The first thing to get straight is what you really want from a holiday. This’ll differ with different people but here’s some of the things we look for:

  1. A change of scenery. Some place different from the neighbourhood. It need not be good or interesting scenery as long as it is new. This explains why people go to some of the world’s pest holes and regard it as fun.
  2. A change of weather. If you just cannot face another fortnight of heat, cold, rain, or anything else that your local met department serves up, you get on your camel and ride to where someone else is uncomfortable. I must admit that this has occurred to me in the middle of oppressive seasons.
  3. A change of food and drink. Whatever you normally eat and drink, you do rather fancy something exotic. Of course you’ll probably reel back in horror as it plops on your plate and demand home cooking, but the restaurants are used to this. They just take it back to the kitchen and fry it; you’ll eat it later.
  4. A change of people.

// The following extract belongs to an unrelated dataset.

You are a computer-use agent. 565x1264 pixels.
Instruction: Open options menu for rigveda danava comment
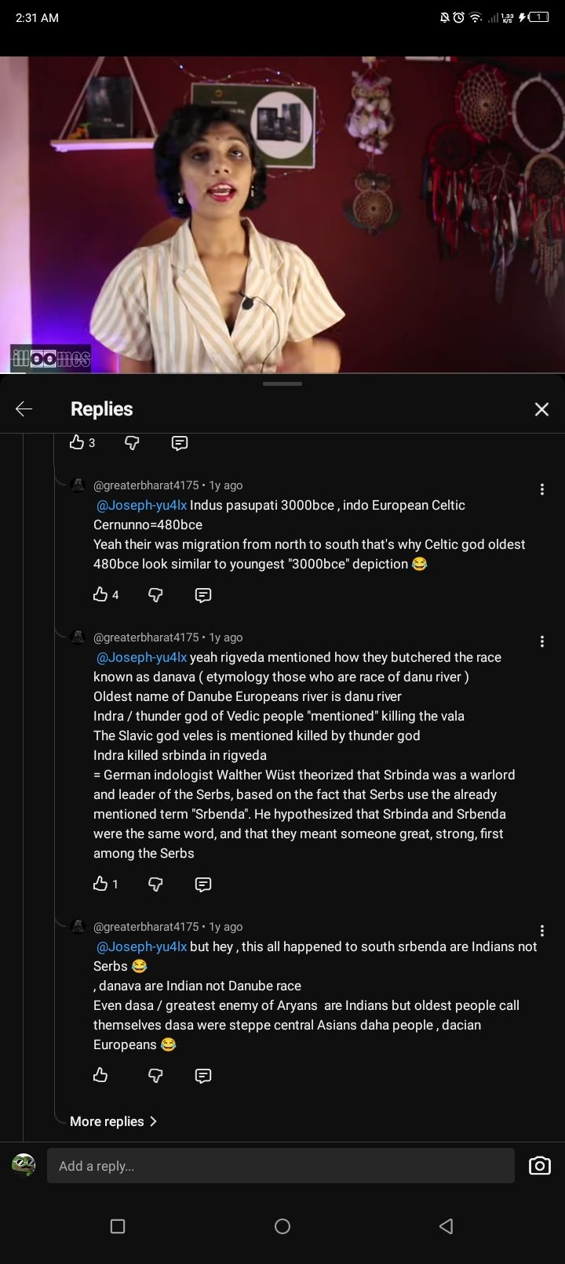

You always think that you’ll encounter wonderful wizened old people who will impart the secrets of life to you – or a romantic partner – or cheerful peasants. Boy, have we got news for you. The wizened crones are 17 but have been standing close to a nuclear waste dump, the romantic partner wants to steal your passport, and the cheerful peasants are high on goat shit. You left home and flew Economy 17 hours straight to get this…
  5. Duty Free.
  6. Relaxation.
  7. Peace and quiet.

All these things are good things, seen in themselves. We look at travel brochures and imagine that they are in the photos – in fact, the images we really see are in our own minds. They may be totally false views, but as they are pictures that we show ourselves…how could we be wrong? We trust us, even if we shouldn’t.

In reality, we could achieve nearly all we want in the holiday trip with a little readjustment of our minds and some clever use of local resources. We need not lock ourselves in the bathroom – we can go on trips – but sometimes we need not go as far as all that.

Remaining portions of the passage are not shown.